→ **Directions for this task**: Should a line below contain the word "field", report it.

═══ Exercise input

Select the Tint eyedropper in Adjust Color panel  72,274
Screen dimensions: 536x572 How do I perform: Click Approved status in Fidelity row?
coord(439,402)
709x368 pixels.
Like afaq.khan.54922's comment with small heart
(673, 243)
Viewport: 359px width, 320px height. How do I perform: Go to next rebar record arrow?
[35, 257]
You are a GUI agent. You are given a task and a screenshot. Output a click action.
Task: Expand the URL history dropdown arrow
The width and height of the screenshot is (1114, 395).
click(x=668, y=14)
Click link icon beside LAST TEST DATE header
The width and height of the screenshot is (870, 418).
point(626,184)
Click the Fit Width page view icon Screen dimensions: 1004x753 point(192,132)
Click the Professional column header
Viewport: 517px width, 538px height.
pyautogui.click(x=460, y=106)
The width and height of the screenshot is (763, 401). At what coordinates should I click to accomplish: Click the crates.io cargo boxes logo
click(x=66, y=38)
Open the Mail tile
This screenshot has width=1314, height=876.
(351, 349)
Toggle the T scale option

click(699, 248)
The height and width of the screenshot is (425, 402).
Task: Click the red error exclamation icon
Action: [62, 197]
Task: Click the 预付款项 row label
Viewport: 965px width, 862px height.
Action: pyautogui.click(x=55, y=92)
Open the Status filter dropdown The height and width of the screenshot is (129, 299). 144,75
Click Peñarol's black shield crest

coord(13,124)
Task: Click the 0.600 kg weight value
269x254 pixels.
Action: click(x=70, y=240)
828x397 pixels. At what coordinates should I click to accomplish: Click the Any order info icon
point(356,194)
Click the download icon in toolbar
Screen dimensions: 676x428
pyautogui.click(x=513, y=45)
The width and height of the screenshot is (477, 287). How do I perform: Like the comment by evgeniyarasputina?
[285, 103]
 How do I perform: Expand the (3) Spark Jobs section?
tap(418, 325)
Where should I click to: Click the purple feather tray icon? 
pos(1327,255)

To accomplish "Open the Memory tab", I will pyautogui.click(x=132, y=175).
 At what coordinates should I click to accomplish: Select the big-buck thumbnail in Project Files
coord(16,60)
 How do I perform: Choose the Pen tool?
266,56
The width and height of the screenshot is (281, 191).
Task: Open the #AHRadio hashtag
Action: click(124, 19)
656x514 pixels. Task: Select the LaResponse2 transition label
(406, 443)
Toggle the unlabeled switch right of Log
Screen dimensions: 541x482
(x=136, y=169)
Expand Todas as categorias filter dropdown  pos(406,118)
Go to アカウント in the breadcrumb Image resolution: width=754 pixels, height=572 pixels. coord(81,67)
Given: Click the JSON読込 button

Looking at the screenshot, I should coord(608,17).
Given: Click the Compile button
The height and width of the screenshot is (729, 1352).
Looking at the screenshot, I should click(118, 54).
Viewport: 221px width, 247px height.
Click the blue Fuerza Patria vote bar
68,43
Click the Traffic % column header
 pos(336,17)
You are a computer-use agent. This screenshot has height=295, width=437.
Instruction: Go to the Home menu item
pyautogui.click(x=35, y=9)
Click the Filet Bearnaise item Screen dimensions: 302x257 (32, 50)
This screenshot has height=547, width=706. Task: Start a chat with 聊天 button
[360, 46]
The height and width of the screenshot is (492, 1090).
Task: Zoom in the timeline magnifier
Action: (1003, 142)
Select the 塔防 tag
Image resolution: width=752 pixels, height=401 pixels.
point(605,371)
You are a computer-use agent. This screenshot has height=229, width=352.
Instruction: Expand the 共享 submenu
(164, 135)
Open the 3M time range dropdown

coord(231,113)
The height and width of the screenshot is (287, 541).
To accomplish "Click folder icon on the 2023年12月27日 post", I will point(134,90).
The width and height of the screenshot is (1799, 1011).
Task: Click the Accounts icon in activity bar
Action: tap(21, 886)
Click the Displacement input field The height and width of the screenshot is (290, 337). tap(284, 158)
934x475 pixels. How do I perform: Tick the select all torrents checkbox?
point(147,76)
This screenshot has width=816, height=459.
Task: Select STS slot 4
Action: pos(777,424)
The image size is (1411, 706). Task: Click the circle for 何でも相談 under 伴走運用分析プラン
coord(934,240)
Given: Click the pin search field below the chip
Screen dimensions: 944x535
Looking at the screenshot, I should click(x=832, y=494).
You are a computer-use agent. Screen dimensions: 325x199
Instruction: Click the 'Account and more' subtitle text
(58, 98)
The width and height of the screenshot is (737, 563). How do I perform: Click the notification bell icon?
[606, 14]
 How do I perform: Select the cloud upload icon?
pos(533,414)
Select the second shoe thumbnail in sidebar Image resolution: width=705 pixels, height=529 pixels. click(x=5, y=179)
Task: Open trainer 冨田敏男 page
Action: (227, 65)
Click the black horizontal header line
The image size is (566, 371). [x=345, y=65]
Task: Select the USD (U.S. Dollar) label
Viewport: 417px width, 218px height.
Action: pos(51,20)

══════

→ **Task response**:
Click the Displacement input field The height and width of the screenshot is (290, 337). tap(284, 158)
Given: Click the pin search field below the chip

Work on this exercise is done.